§ What to work on
Output the opening lines of the records exactly. End with the line that contains "You are a computer-use agent. The".

[Dataset records]
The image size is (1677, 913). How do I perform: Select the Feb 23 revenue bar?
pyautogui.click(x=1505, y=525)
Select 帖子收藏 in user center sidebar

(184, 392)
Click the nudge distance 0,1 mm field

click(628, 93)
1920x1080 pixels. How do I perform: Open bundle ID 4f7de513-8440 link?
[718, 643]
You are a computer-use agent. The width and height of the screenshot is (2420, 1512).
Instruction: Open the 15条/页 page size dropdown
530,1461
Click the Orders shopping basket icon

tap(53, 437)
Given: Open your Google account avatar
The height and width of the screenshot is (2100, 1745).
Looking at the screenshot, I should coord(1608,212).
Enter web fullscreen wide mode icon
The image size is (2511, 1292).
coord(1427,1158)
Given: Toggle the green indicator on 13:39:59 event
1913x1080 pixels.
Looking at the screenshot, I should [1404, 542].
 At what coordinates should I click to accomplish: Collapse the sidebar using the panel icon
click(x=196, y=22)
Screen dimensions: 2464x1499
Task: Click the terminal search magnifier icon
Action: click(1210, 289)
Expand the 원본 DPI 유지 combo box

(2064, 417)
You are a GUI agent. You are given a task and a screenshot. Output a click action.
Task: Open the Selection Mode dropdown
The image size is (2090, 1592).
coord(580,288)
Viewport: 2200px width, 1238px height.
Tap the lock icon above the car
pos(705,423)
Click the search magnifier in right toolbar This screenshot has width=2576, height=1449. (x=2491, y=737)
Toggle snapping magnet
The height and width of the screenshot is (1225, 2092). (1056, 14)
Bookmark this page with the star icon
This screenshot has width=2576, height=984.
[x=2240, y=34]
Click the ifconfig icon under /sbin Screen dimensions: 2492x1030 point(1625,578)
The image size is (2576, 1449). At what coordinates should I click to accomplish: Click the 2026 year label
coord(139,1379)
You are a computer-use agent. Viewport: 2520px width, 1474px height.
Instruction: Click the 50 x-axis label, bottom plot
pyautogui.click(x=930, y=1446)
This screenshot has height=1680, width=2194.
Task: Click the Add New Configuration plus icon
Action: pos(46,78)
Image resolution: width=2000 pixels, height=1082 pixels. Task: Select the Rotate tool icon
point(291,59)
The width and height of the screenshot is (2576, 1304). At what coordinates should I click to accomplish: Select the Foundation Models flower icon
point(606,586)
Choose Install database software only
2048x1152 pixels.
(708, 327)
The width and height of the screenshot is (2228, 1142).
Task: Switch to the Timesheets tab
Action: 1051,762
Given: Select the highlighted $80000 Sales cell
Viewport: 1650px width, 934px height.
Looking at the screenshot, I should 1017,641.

§ The answer
The image size is (1677, 913). How do I perform: Select the Feb 23 revenue bar?
pyautogui.click(x=1505, y=525)
Select 帖子收藏 in user center sidebar

(184, 392)
Click the nudge distance 0,1 mm field

click(628, 93)
1920x1080 pixels. How do I perform: Open bundle ID 4f7de513-8440 link?
[718, 643]
You are a computer-use agent. The width and height of the screenshot is (2420, 1512).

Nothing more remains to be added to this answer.